Figure 5. Effects of quercetin or isoliquiritigenin on signal transduction.

Cignal finder reporter assay was conducted to determine what signaling pathways inSNU719 cells are affected by treatments of quercetin or isoliquiritigenin. SNU719 cells were treated 62 μM quercetin or 45 μM isoliquiritigenin for 48 h and subjected to Cignal finder reporter assay. Each reporter is a luciferase construct in which a transcriptional factor specific to a signaling pathway was cloned. Signaling pathways affected by either quercetin or isoliquiritigenin were chosen when their fold changes were immensely higher or lower than negative and positive reporter signals (shaded by red box).
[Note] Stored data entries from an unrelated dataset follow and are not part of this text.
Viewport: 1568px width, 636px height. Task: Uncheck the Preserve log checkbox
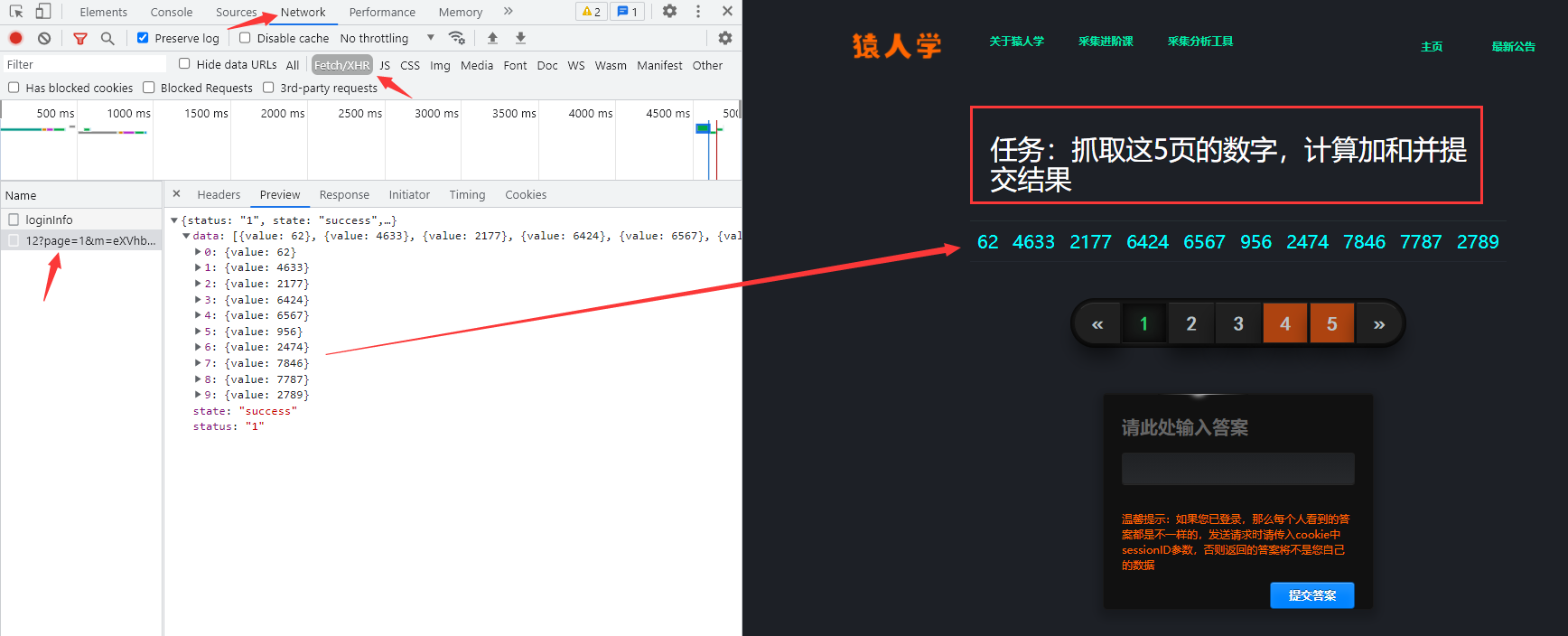click(143, 38)
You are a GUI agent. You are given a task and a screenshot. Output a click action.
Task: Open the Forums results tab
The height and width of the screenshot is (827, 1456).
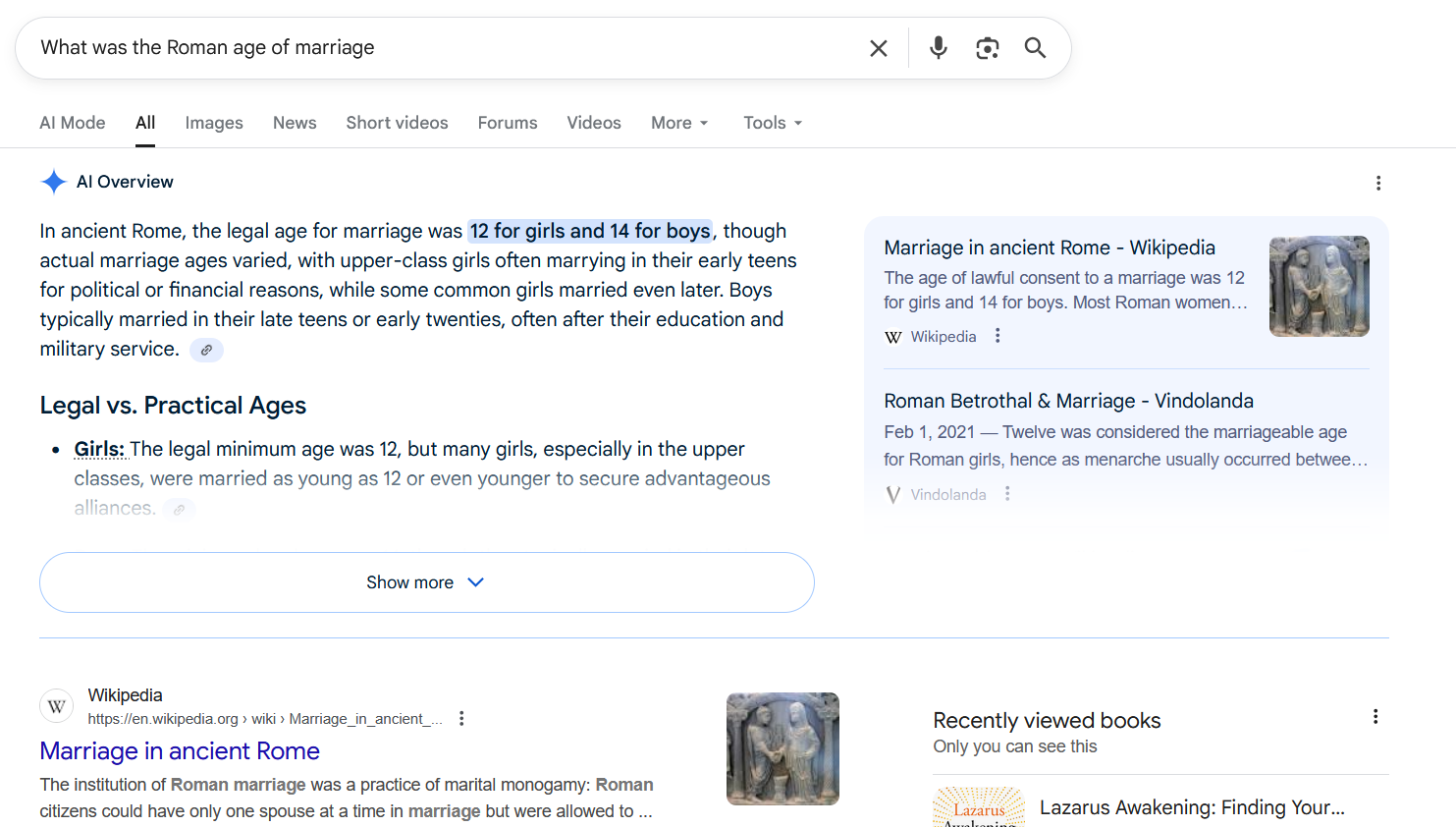click(507, 123)
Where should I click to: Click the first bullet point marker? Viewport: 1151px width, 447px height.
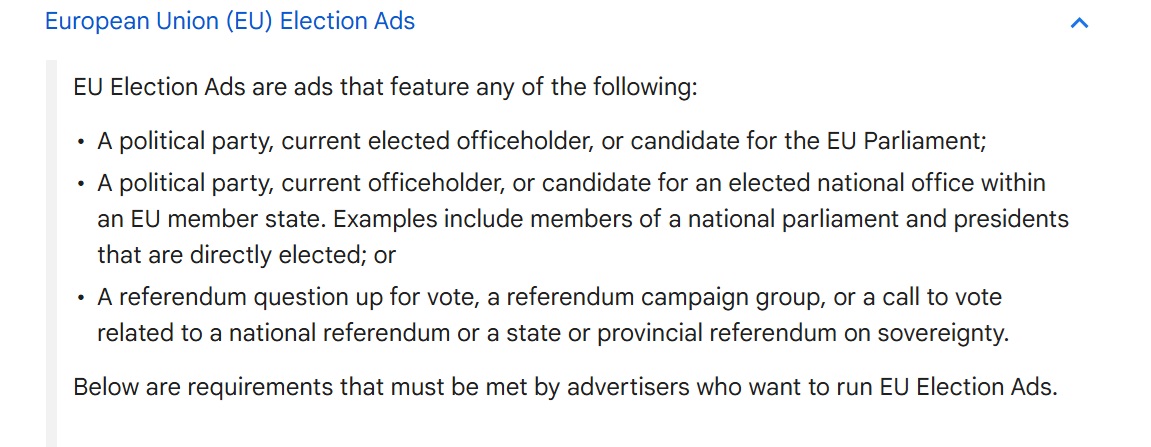[81, 142]
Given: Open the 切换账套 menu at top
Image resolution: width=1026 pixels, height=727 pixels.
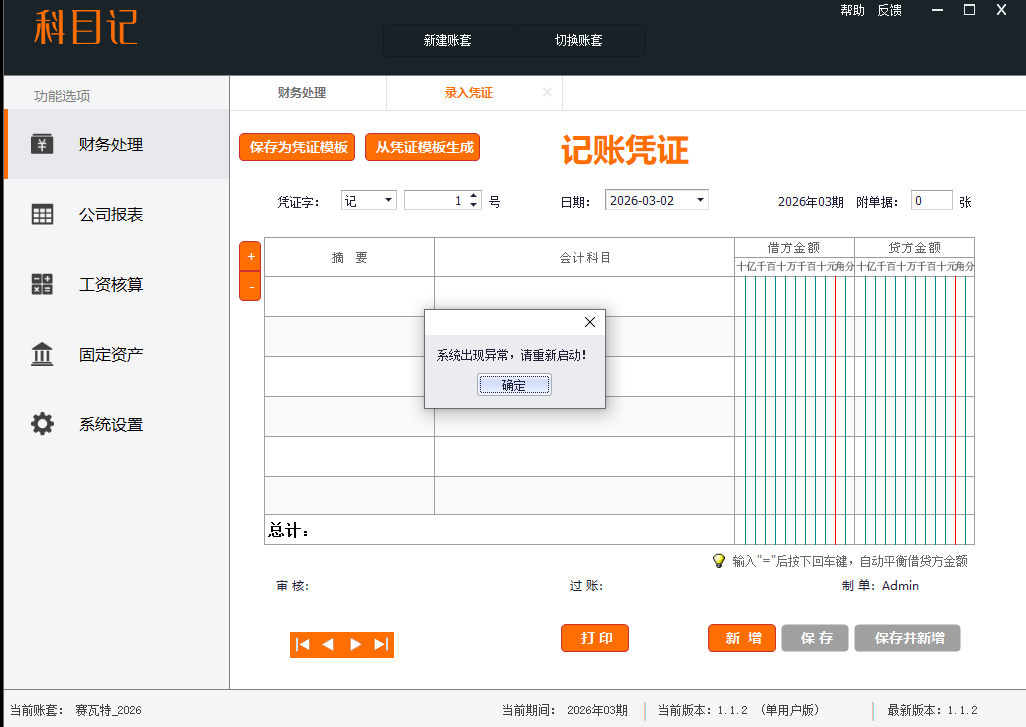Looking at the screenshot, I should 579,41.
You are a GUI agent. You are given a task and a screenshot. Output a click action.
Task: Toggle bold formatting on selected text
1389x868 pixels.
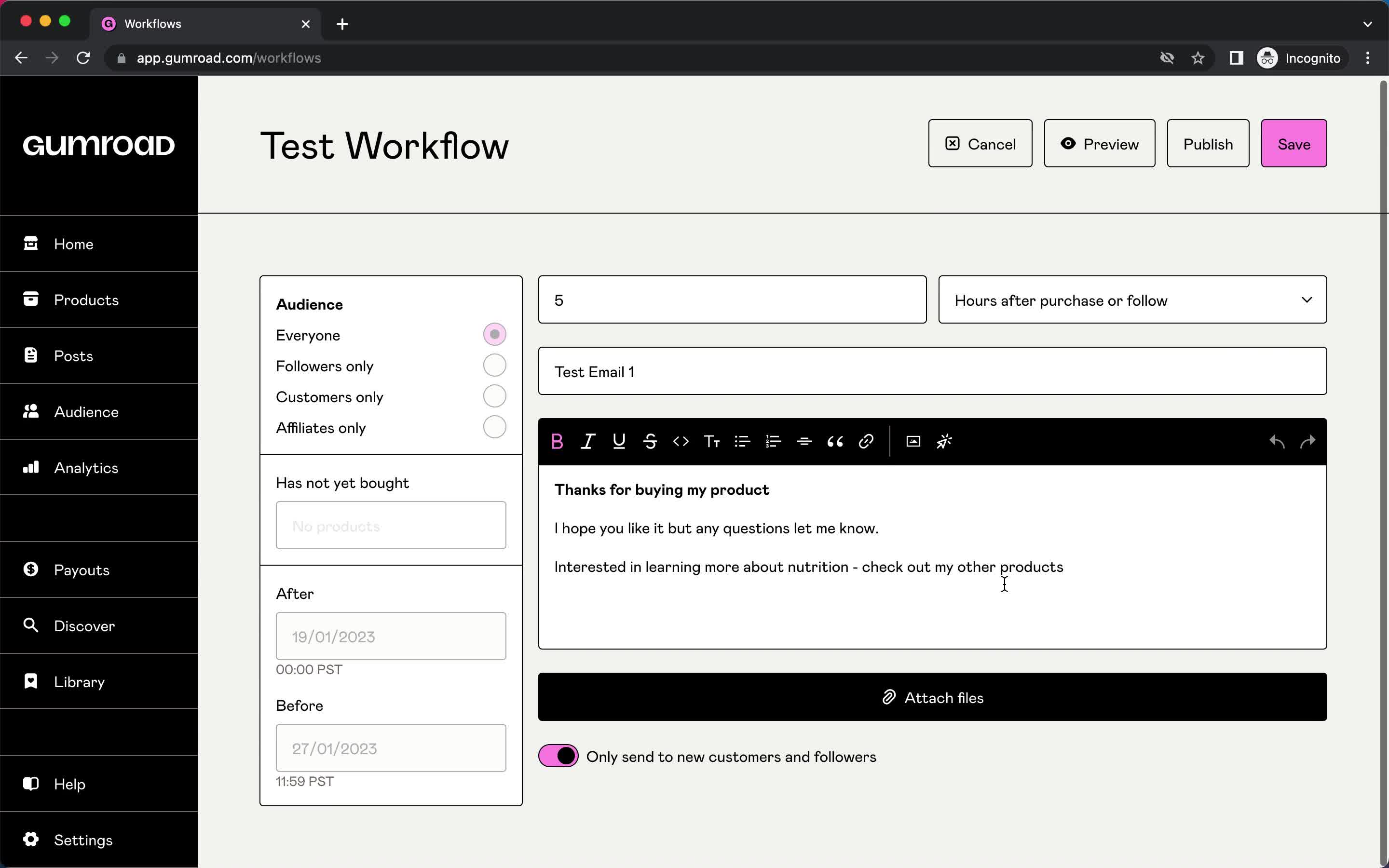tap(556, 441)
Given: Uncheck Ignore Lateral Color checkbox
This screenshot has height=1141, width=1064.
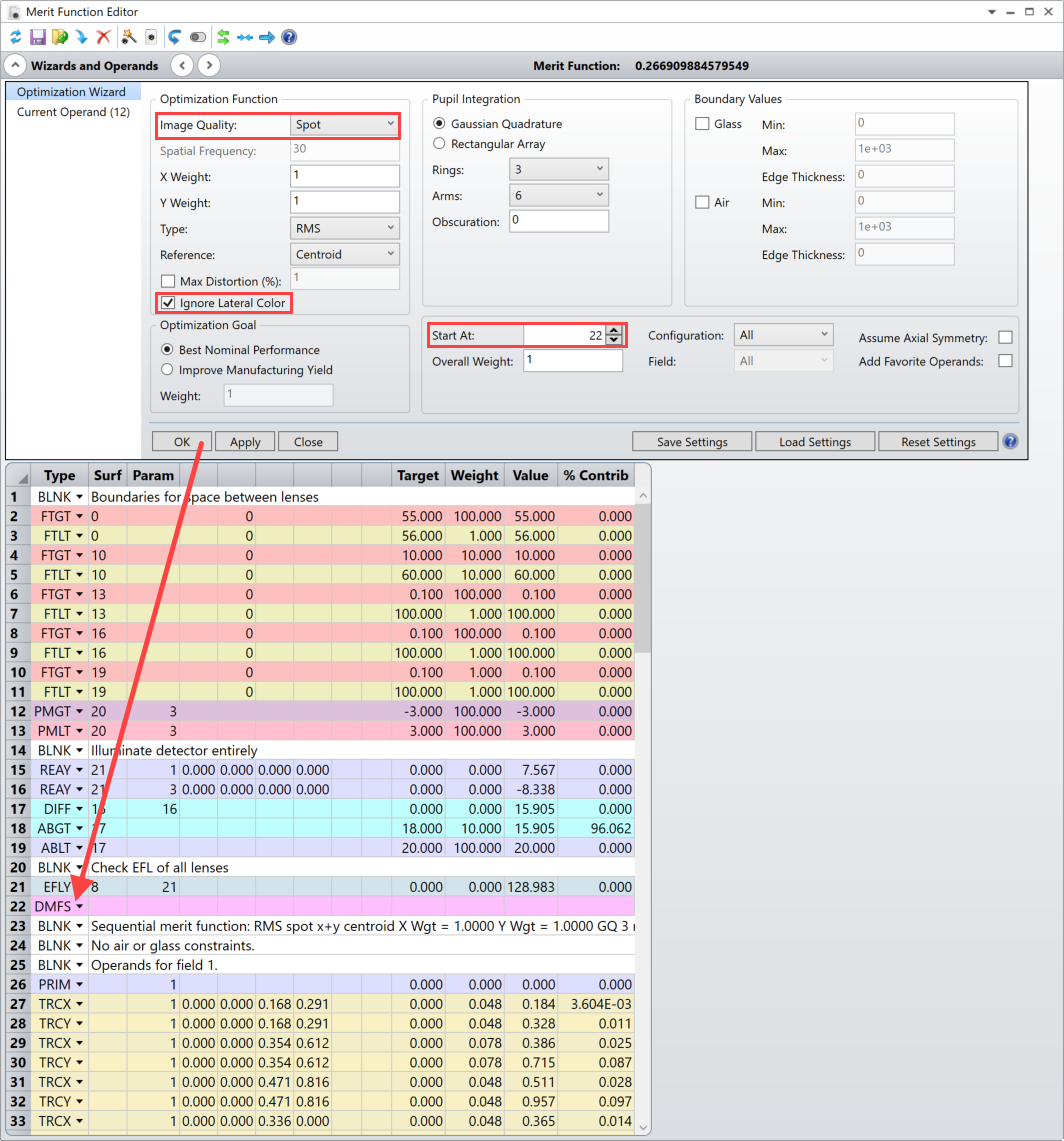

Reporters induced by either quercetin or isoliquiritigenin were in blue box and reporters suppressed by either quercetin or isoliquiritigenin were in green box. ERE, HSR, SRE, AP1 reporters were upregulated by quercetin, and these reporters are specific to estrogen pathway, heat shock response pathway, MAPK/ERK pathway and MARK/JNK pathway, respectively. GRE, MTF1, GAS, LXR, SMAD reporters were downregulated by quercetin, and these reporters are specific to glucocorticoid pathway, heavy metal stress pathway, interferon gamma pathway, liver X receptor pathway and TGF-beta pathway, respectively. AARE, SRE, AP1, PPAR, RXR reporters were upregulated by isoliquiritigenin, and these reporters are specific to amino acid deprivation response pathway, MAPK/ERK pathway, MAPK/JNK pathway, PPAR pathway and retinoid X receptor pathway, respectively. IFR1 reporter was downregulated by isoliquiritigenin and this reporter is specific to interferon regulatory factor 1 pathway.